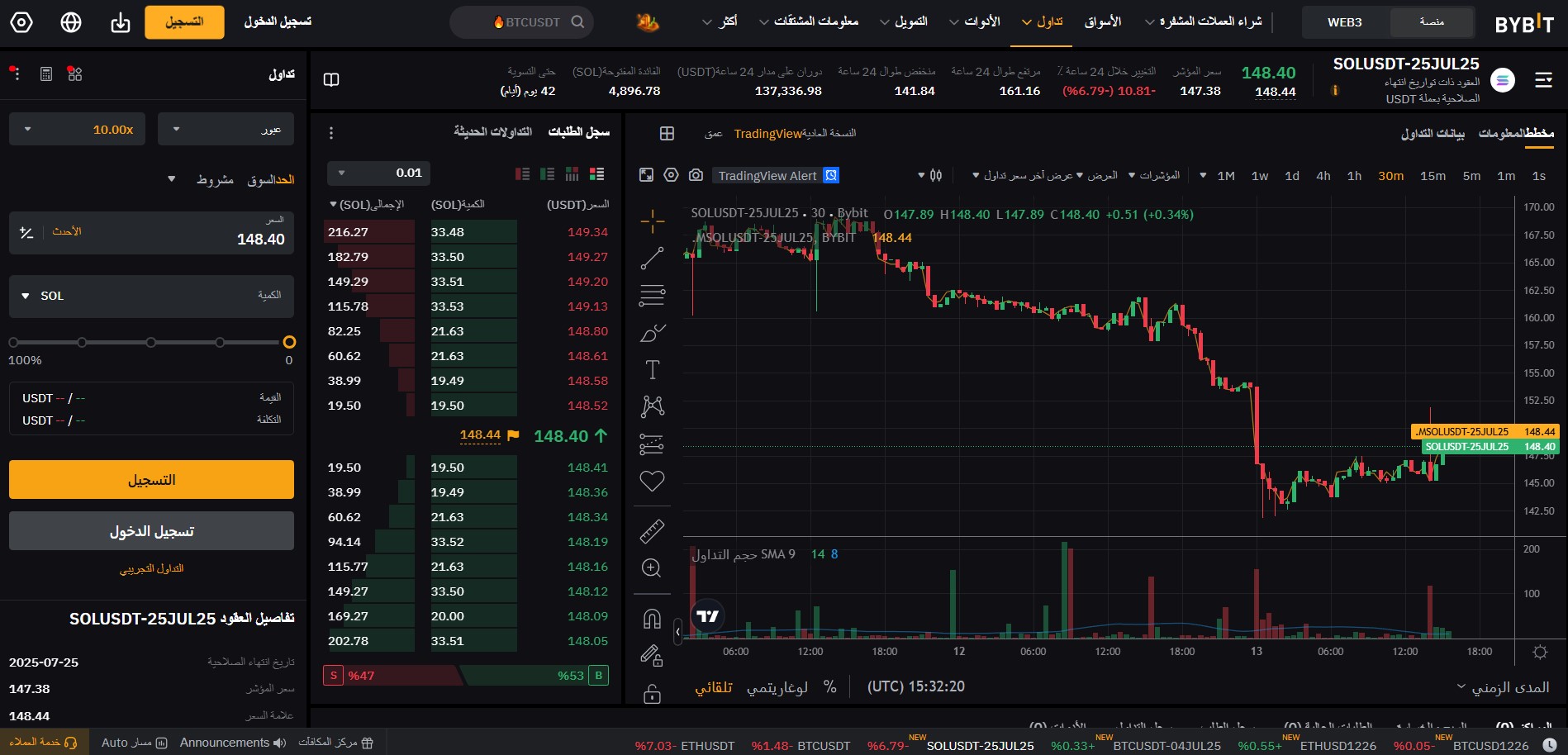Select the text annotation tool
Image resolution: width=1568 pixels, height=755 pixels.
(653, 369)

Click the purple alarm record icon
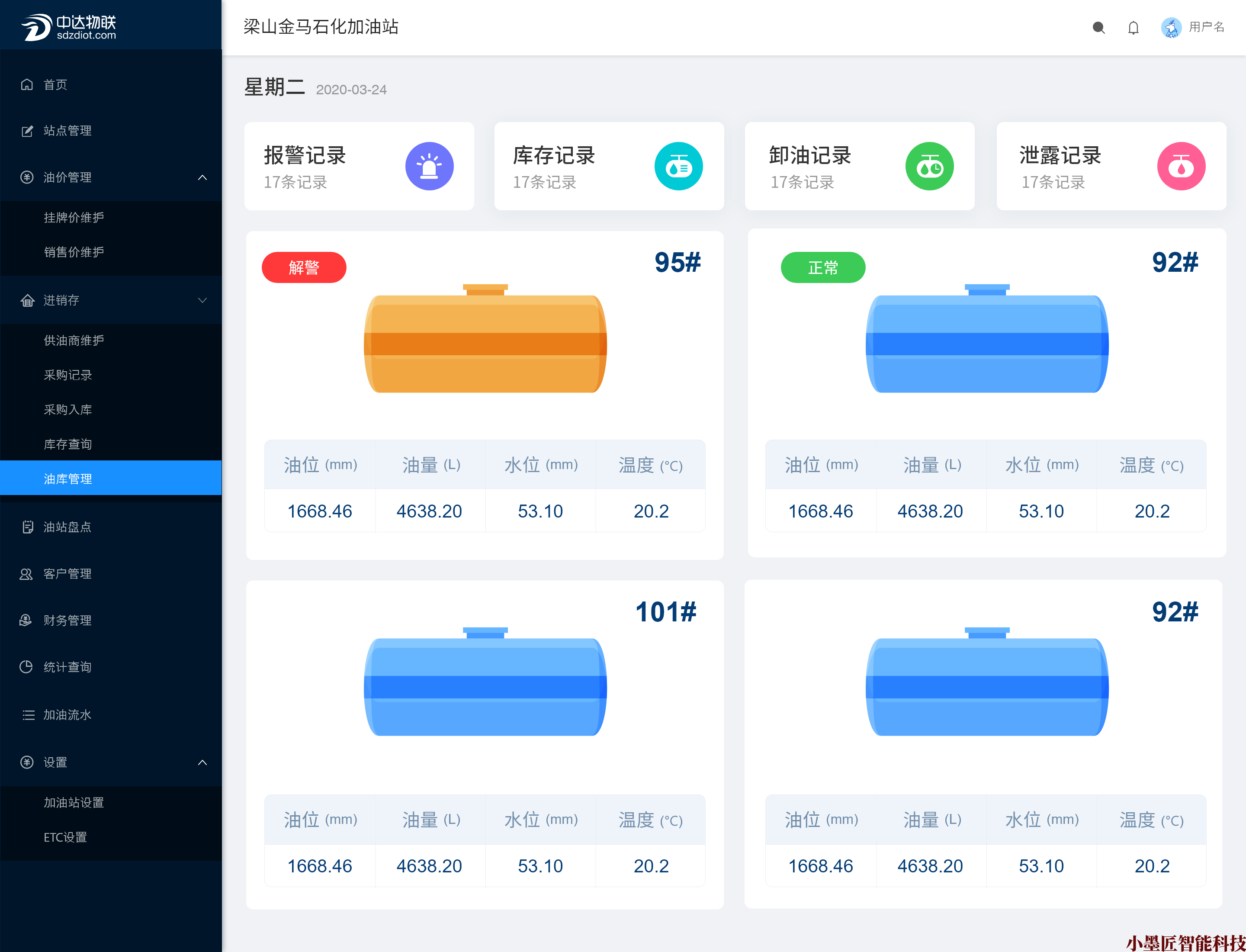click(x=429, y=166)
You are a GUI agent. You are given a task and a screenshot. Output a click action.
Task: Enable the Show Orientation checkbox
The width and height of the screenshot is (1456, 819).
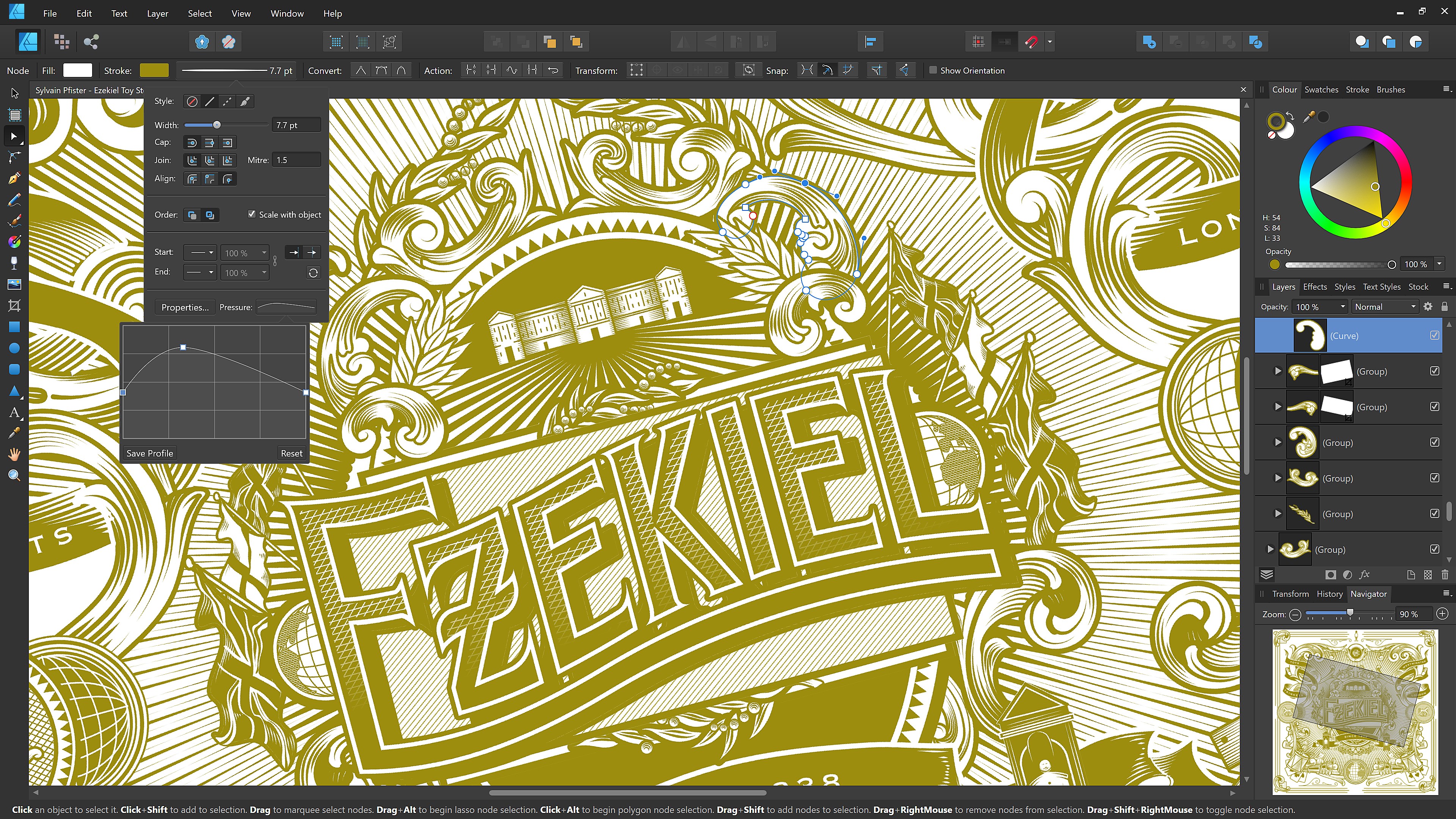933,70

What is being asked
Take the line with "You are a GUI" and each line after it through the end of the material above, and reproduce them exactly, both ends included, without pictures.

Output below
You are a GUI agent. You are given a task and a screenshot. Output a click action.
Task: Enable the Show Orientation checkbox
The width and height of the screenshot is (1456, 819).
933,70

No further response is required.